A list of the world’s top 10 anti-Semites would no doubt include Iranian President Mahmoud Ahmadinejad, the Egyptian Muslim Brotherhood, and Nation of Islam Leader Louis Farrakhan. Few, however, would think to include a relatively unknown German publisher and political columnist among the dubious honorees. Yet that’s just what the Simon Wiesenthal Center did when, late last month, it named Jakob Augstein, proprietor of the far-left weekly newspaper Der Freitag and a columnist for the website of the venerable magazine Der Spiegel, on a list of individuals and groups responsible for the “Top 10 Anti-Semitic/Anti-Israel Slurs” of 2012. Augstein appeared as No. 9—after the Greek neo-Nazi Golden Dawn Party, yet before Farrakhan.
For Augstein, his inclusion on the list only confirmed his own previously stated claim that Jews tend to use the label promiscuously, as a smear against legitimate criticism of the Jewish state.

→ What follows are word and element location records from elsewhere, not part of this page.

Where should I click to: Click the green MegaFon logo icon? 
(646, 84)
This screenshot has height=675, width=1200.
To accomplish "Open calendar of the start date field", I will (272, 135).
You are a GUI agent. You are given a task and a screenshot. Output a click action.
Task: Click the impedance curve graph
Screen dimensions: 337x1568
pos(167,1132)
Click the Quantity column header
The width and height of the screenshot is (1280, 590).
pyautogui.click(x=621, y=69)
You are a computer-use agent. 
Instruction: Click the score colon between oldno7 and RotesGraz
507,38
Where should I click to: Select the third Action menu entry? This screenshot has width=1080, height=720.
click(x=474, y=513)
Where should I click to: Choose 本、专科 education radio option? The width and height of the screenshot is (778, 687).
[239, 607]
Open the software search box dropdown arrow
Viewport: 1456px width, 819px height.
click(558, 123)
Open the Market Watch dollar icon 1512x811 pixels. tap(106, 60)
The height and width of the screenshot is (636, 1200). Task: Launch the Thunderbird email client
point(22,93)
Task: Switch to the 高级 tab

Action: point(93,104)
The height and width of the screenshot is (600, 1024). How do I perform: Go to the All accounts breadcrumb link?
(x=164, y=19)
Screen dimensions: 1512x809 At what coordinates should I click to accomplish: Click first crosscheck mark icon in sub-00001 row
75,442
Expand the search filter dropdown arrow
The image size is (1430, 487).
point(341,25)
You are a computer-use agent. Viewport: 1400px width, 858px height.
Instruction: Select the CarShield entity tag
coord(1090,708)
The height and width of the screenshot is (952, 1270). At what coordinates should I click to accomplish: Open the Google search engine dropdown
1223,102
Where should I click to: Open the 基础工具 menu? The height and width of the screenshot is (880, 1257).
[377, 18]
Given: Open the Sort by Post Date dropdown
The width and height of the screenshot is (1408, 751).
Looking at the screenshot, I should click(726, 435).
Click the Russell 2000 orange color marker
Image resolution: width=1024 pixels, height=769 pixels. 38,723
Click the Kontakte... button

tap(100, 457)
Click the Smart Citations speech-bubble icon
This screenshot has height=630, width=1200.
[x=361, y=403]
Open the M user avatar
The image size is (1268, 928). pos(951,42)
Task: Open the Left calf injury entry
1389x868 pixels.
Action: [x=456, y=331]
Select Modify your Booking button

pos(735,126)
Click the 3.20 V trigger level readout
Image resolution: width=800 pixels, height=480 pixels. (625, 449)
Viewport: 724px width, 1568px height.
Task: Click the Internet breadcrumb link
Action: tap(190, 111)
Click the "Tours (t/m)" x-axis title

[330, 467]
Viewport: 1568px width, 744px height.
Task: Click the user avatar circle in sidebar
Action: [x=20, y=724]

Last April, when Günther Grass published his now infamous poem “What Must Be Said,” alleging that a “general silence” had descended over Germans on the subject of Israel because “the verdict ‘Anti-semitism’ falls easily,” Augstein was, aside from neo-Nazis, one of his few defenders in the country. “Grass knew that he would be chided as an anti-Semite, a risk taken by any German critic of Israel,” Augstein wrote at the time.
Is Augstein right? While most of Germany’s intellectual class and commentariat—along with a slew of prominent politicians—sided forcefully against Grass nine months ago, this latest episode has produced almost exactly the opposite reaction. As Spiegel characterized Augstein’s presence on the list: “It seemed like a completely unexpected stab in the back—a startling assault from someone who is generally considered to be harmless.”
The list, thanks to the Wiesenthal Center’s overzealous approach, has ignited the most contentious debate about anti-Semitism that the country has witnessed in more than a decade. (Perhaps fittingly, the last such contretemps was caused by Augstein’s biological father, the writer Martin Walser, who in 1998 delivered a speech condemning the supposed use of Auschwitz as a “routine threat,” “tool of intimidation” and “moral cudgel” against Germans.) And in siding with Augstein, most German media voices are lending credence to the contentious claim that was the conceit of Grass’ poem so many of them denounced last year: that Jews bully Germans (and others) with unfair accusations of anti-Semitism in response to legitimate criticism of Israel. That claim is almost always false, cynically employed by obstreperous critics of Israel to portray themselves as brave dissidents addressing a taboo subject all the while risking “McCarthyist” smears. In reality, they are echoing a conventional wisdom that is neither courageous nor bold to express.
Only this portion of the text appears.